Stored items from a collection
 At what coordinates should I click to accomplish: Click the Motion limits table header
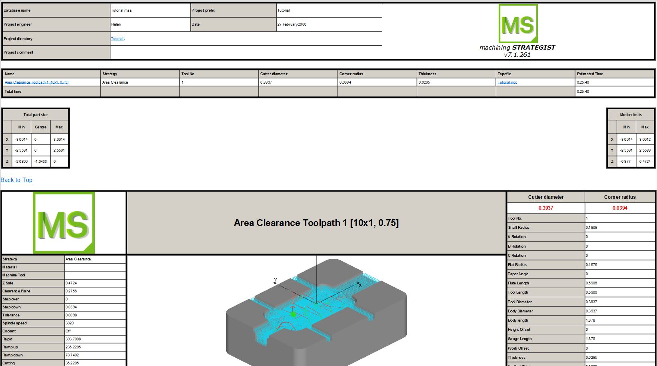631,115
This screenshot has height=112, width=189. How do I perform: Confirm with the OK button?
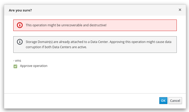(x=163, y=101)
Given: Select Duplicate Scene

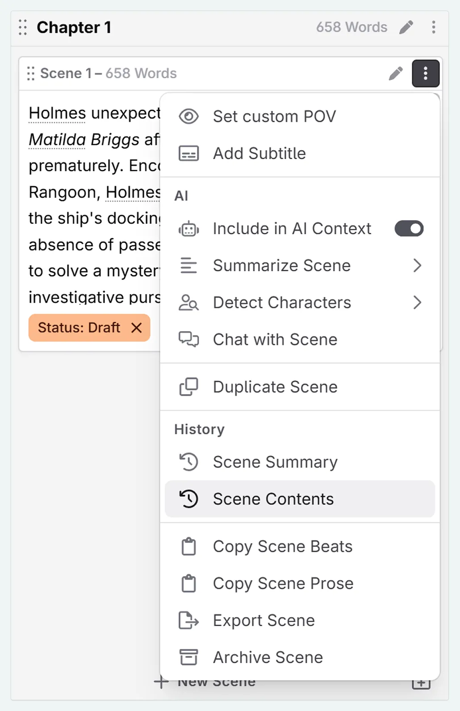Looking at the screenshot, I should coord(275,387).
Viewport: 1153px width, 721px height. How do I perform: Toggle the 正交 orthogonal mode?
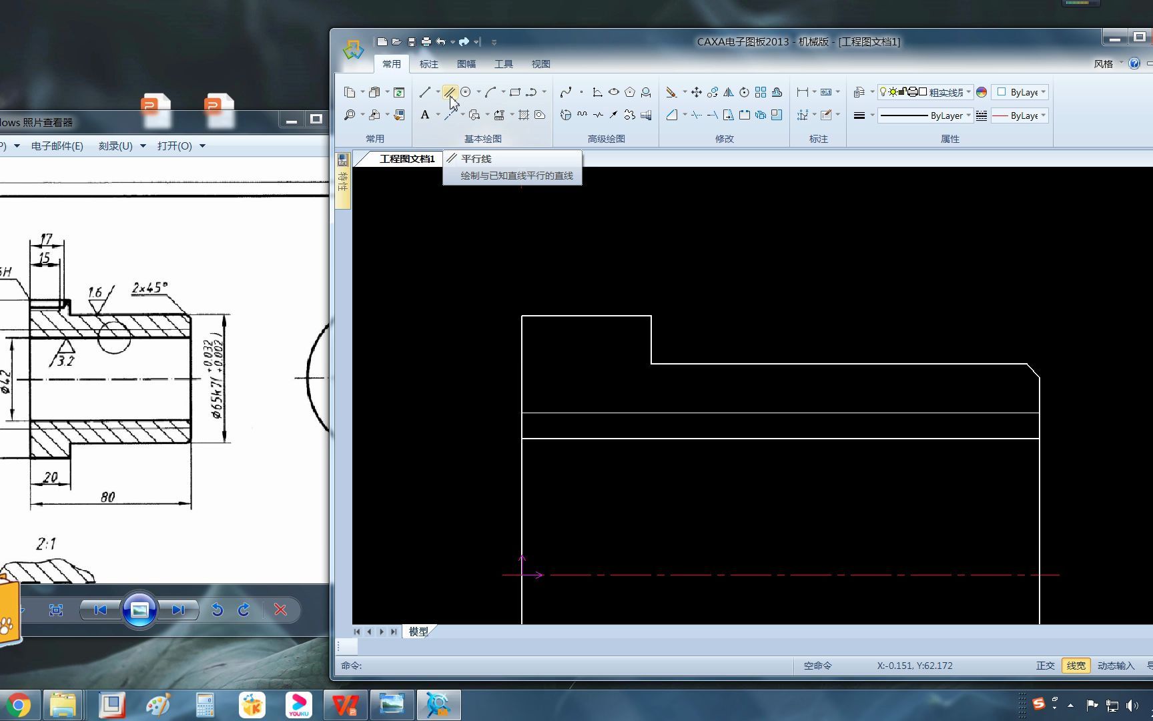1045,666
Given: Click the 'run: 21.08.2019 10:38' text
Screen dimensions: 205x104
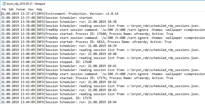Looking at the screenshot, I should 98,22.
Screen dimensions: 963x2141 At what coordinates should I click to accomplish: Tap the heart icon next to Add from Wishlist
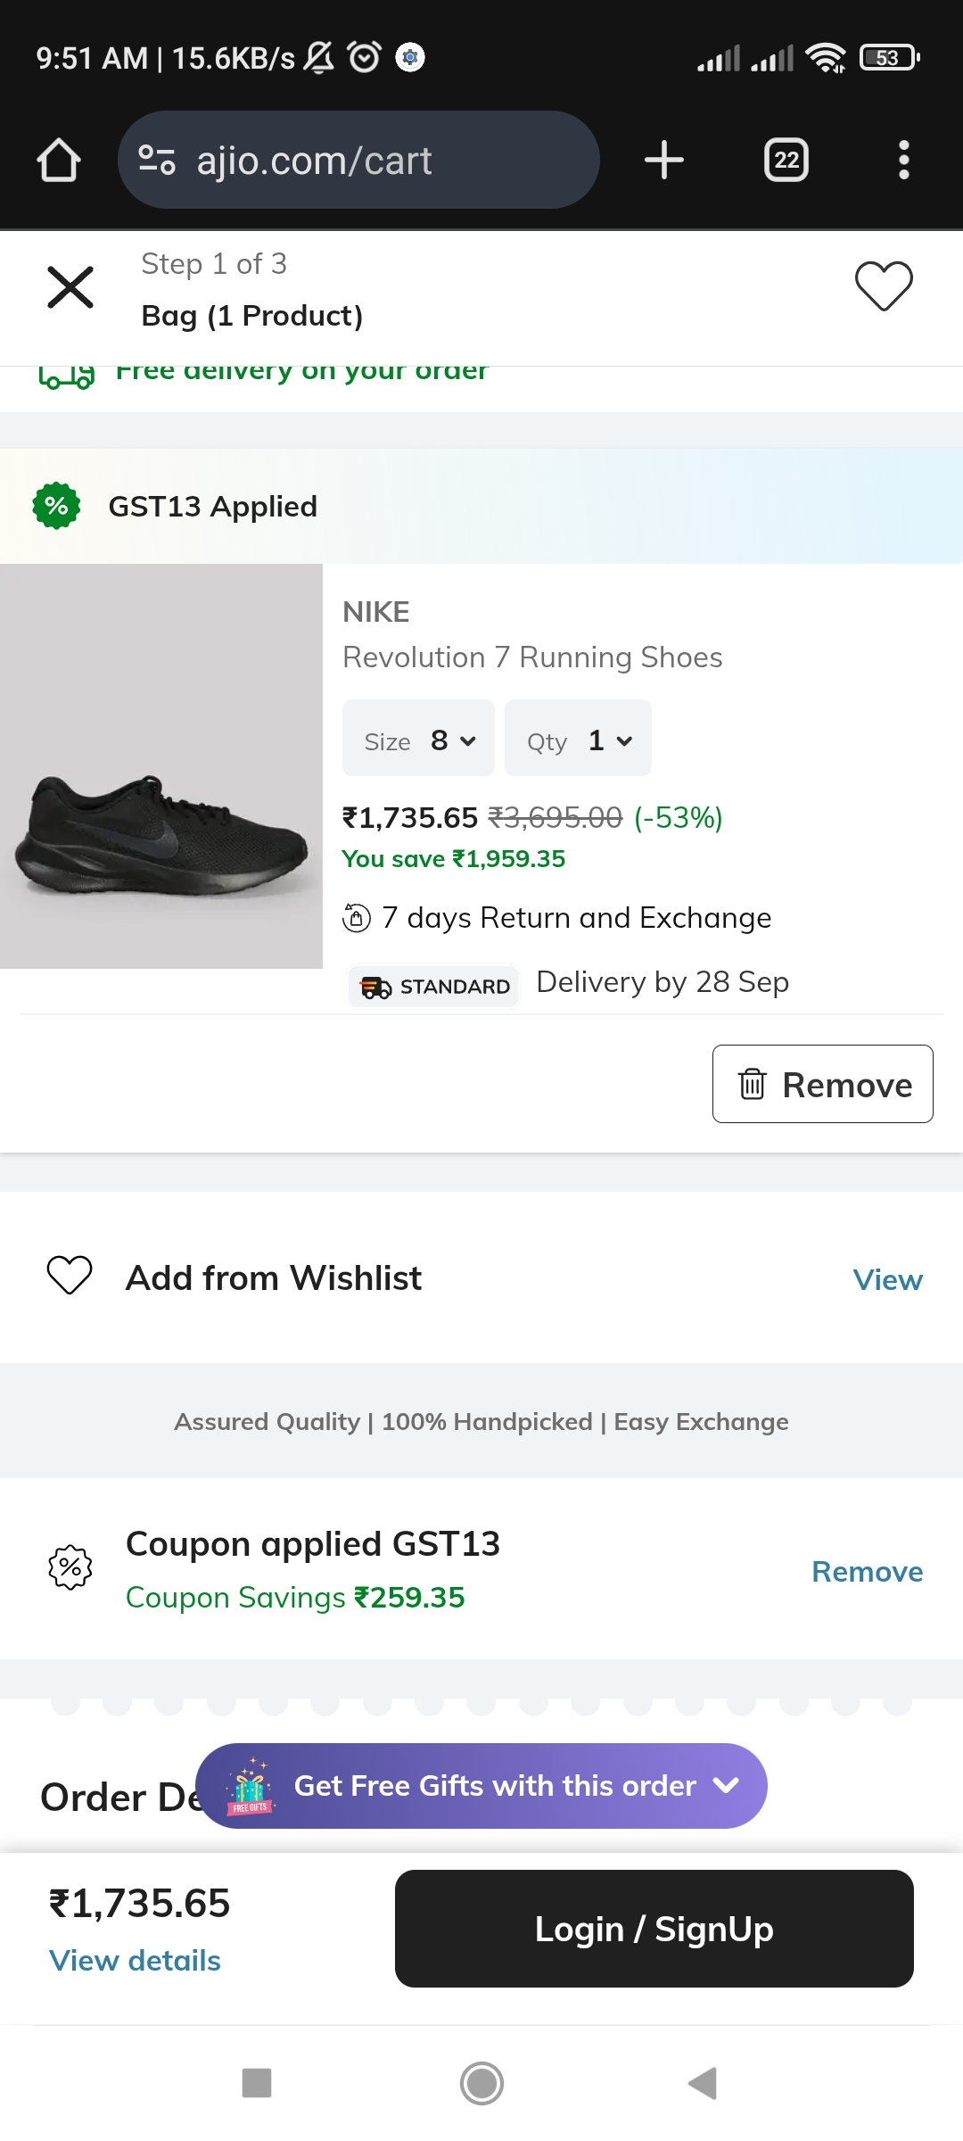70,1276
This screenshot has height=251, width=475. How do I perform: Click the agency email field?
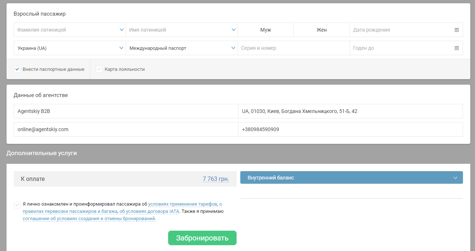click(x=126, y=129)
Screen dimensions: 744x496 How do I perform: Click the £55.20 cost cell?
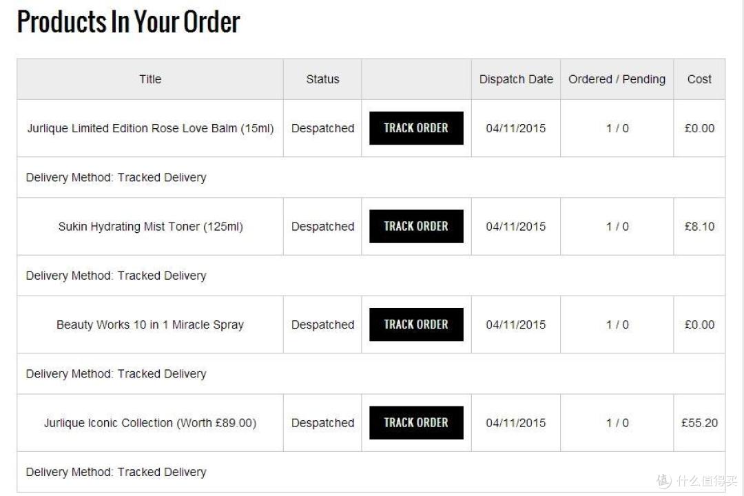pyautogui.click(x=699, y=423)
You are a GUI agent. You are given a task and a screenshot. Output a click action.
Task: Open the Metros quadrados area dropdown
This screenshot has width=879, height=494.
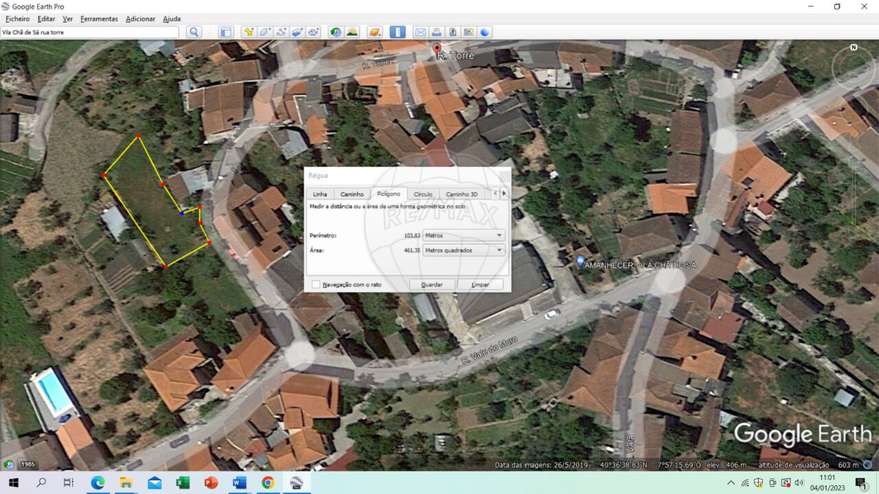[464, 250]
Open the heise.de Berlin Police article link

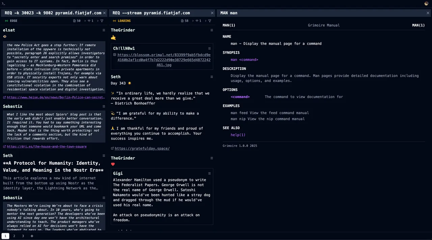point(56,97)
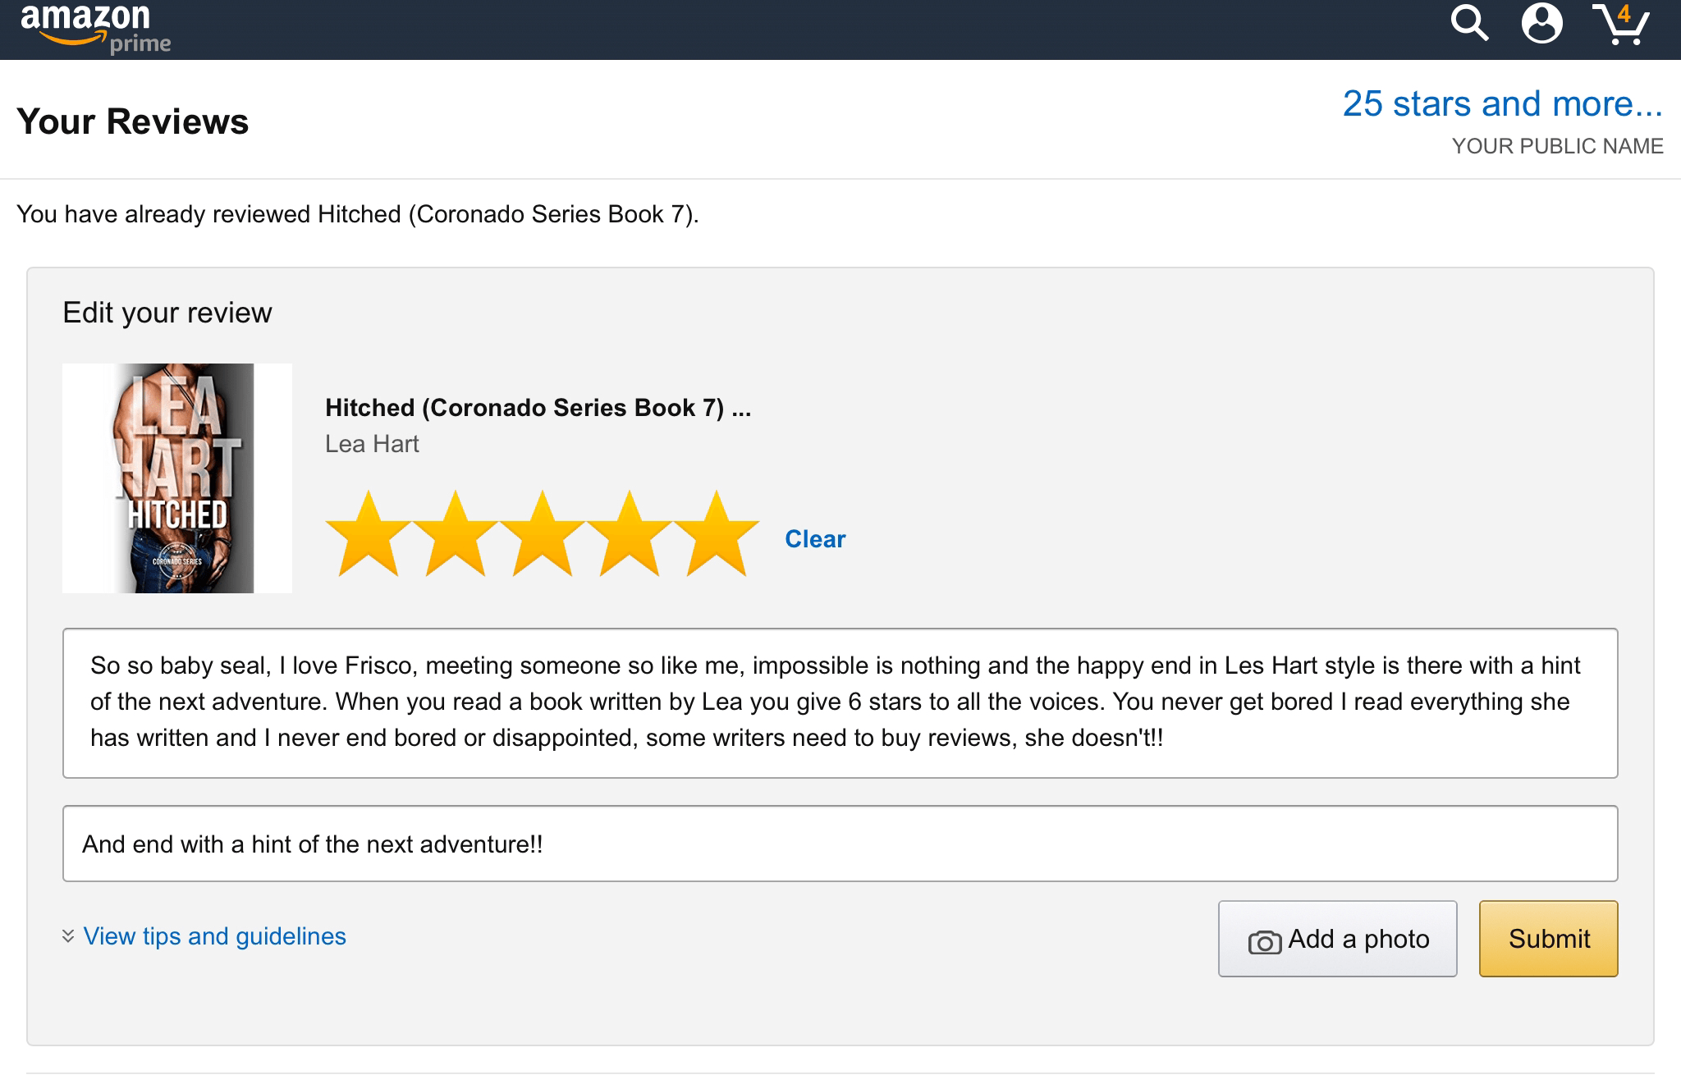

▸ **Exercise requirements**
From the line containing "You are a GUI" through the last line of the records above, reproduce every line exactly, leaving out the pictures.

▸ **Written solution**
You are a GUI agent. You are given a task and a screenshot. Output a click action.
Task: Open the Metros quadrados area dropdown
This screenshot has width=879, height=494.
[464, 250]
Open the heise.de Berlin Police article link

point(56,97)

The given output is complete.